On the first issue, it appears that, for a variety of reasons, New Brunswick Power (NBP) possesses, but does not exercise, a high degree of market power.  For this reason, the Commission is working with the market participants and the government of New Brunswick to see what further steps should be explored to ensure that electric energy prices in northern Maine remain at acceptable levels.  Possibilities include a reduction in the "through and out" transmission charges now paid to NBP by sellers in New England seeking to reach the northern Maine market, the preservation of "back-up service” now available to address the lack of firm south to north transactions on the MEPCO line, and the addition of capacity in the transmission link between the NE-ISO area and New Brunswick through, for example, a second tie line.  The Commission expects proposals for adding additional generation capacity to northern Maine to be made in the near future, some of which may depend upon some modification to the current rules relating to restructuring, in particular with respect to the role of MPS and other T&D companies serving northern Maine.


  With respect to trading between New Brunswick and New England, including "southern" Maine, the primary issue is whether there are transmission capacity or tariff impediments to the free flow of energy.  While at the moment New Brunswick has surplus energy capacity, and flows from north to south (i.e. from New Brunswick to southern Maine) are much more easily arranged than flows from south to north, both these circumstances may change[22] in ways that would provide a greater degree of "two-way" trading.  When New Brunswick's capacity margins shrink, for example, there may be a market available to generators in Maine (and elsewhere in New England) in which to sell their output.  The ability to reach that market, however, is currently constrained by the limitations on "firm" south to north flows on the existing MEPCO line.  Thus there is renewed interest in developing additional south to north capacity, either through improvements to the existing MEPCO line or by building a second transmission line.


II.  PUC Activities and Market Participants' Concerns


  During 2003, the Commission continued to solicit the views of all participants in the Maine, Canada and New England electricity markets to help inform our views of what could, and should, be done to ensure that all consumers in Maine gain the greatest possible benefit from the broader electricity markets.  In particular, the Commission sent a letter to interested persons (including all relevant market participants and government agencies) asking for comment on "the existence of specific institutional or structural barriers, and any unnecessary or burdensome transaction costs associated with the flow of electricity from and between (northern) Maine and Atlantic Canada."  The Commission received written comment from the northern Maine Independent System Administrator; Emera Inc.; Boundless Energy, LLC; ISO New England; Maine Public Service; Energie NB Power; Houlton Water Company; and Central Maine Power.  The Commission also hosted a meeting to discuss these and related issues in Houlton on September 17, 2003.  The meeting was attended by representatives of all of those who had filed written comments, and also by representatives of Bangor Hydro Electric Co.; the Office of Public Advocate; Energy Supply; WPS Energy Services, Inc.; Duke Energy North America; Van Buren Light & Power District; Loring Bio-Energy; New Brunswick Public Utilities Board; and Eastern Maine Electric Coop.

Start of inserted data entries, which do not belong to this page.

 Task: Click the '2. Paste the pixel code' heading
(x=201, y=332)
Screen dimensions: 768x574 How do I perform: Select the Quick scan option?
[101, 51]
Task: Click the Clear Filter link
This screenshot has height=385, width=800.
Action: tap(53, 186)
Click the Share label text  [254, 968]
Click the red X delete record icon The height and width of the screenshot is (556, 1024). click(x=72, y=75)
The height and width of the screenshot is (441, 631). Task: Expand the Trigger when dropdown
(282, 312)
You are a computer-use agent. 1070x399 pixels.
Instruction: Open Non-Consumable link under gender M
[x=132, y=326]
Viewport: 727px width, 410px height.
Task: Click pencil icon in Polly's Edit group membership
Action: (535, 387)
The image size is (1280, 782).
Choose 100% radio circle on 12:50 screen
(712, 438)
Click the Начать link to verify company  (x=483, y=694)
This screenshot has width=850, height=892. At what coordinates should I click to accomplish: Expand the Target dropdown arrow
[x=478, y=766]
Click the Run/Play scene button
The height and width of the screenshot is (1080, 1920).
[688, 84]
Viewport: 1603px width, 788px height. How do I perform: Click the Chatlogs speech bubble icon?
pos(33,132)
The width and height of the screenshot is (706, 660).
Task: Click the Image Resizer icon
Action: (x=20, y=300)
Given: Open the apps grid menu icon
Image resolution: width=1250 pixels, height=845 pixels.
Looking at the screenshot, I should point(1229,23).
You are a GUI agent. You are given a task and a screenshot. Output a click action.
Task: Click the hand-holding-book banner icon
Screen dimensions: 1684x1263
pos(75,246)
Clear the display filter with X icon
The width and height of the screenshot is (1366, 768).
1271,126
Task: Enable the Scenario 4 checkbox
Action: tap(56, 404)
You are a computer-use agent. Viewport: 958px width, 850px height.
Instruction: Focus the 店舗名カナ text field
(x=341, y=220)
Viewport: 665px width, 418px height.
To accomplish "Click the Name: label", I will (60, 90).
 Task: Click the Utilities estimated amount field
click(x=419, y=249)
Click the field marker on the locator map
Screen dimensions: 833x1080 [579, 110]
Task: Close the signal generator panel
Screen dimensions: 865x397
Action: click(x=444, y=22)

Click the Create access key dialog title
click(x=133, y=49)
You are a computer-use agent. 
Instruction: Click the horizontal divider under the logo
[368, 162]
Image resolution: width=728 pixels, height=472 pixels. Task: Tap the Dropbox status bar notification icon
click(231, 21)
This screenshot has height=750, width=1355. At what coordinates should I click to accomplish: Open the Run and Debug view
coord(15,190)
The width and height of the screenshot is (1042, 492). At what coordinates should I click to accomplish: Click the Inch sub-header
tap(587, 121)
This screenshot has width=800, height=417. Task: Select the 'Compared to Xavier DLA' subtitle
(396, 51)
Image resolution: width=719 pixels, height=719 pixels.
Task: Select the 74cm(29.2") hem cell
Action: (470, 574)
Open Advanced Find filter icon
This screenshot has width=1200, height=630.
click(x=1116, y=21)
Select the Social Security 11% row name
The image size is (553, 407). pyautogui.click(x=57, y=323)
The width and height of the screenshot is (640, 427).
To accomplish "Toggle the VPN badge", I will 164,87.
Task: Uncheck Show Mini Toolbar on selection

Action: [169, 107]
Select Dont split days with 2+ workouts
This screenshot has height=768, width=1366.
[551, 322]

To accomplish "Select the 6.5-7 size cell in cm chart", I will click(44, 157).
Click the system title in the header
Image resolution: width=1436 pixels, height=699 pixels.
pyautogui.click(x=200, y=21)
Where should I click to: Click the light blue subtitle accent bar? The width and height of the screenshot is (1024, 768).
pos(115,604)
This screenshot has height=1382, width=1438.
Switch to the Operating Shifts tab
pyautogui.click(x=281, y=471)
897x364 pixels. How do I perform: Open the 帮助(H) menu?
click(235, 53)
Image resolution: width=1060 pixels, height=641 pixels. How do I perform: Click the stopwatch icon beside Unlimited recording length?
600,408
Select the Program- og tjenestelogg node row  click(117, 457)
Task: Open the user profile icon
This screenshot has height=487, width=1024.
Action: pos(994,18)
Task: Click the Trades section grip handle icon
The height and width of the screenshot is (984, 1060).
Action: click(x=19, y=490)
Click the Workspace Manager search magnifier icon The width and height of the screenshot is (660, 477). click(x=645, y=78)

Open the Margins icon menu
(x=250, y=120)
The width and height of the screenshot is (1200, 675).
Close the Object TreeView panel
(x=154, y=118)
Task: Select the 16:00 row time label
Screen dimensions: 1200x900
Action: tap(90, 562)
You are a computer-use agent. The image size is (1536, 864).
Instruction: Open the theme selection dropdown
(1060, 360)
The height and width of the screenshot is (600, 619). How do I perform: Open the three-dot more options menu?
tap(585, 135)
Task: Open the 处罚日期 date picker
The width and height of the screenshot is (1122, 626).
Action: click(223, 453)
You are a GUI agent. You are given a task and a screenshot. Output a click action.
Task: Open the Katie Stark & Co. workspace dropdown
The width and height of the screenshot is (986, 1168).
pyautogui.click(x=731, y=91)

  While the comments and discussions raised a wide variety of issues concerning the markets and offered an equally wide array of possible solutions, a few themes emerged as the primary subjects for discussion and further action.  These were the effects of the separate MEPCO tariff on transactions between New England and both northern Maine and New Brunswick; the prospects for and possible benefits of a second major transmission line between New Brunswick and the NE-ISO system; the extent to which transmission rate "pancaking" diminishes the competitive supply available to northern Maine; and the extent to which localized solutions (including additional generation and local transmission) may be required for market and reliability purposes in the northern Maine market.


  The Impact of the MEPCO Tariff


  Some market participants suggested that the current MEPCO tariff and scheduling practices impede trade between New Brunswick and New England, and further reduce the opportunities for trade between New England and northern Maine.  In particular, some objected to the need for energy suppliers to obtain reservations on the MEPCO line, and pay an additional tariff beyond the New England Regional Network Service rate.  Some parties suggested that it would be advantageous to the market if the MEPCO line were "rolled into" the NE-ISO regional tariff. 


  The MEPCO owners raised two objections to "rolling in" the MEPCO line.  First, the MEPCO owners have sold firm transmission rights on the lines; thus any attempt to bring the MEPCO line under NE-ISO operational control would require some financial accommodation to those who have already paid for long-term rights to the transmission capacity.  Second, the NE-ISO regional transmission tariff is reset annually by the FERC based on current costs, while the MEPCO line charges generators a fixed rate for transmission over the line.  Because the MEPCO line is largely depreciated, the MEPCO tariff provides revenues above current costs.  Shifting MEPCO line rates to the NE-ISO tariff would therefore result in a loss of profit to the MEPCO owners.


  While the parties agreed that the issue is still worthy of study, our assessment is that the current MEPCO tariff structure is not a major barrier to trade.  For one thing, the rate is relatively low, adding about $1.96 to each kW-year plus $0.47 per MW-hour (on-peak) traded from Orrington to the New Brunswick border, and about $3.51 per kW-year plus $0.84 per MW-hour (on-peak) from Maine Yankee to the border.  It also appears that the MEPCO owners are working with the NE-ISO toward a satisfactory resolution of the scheduling issues.  Moreover, there are legal impediments that would make it difficult to compel the MEPCO owners to relinquish control over the line, or revise how the line is tariffed.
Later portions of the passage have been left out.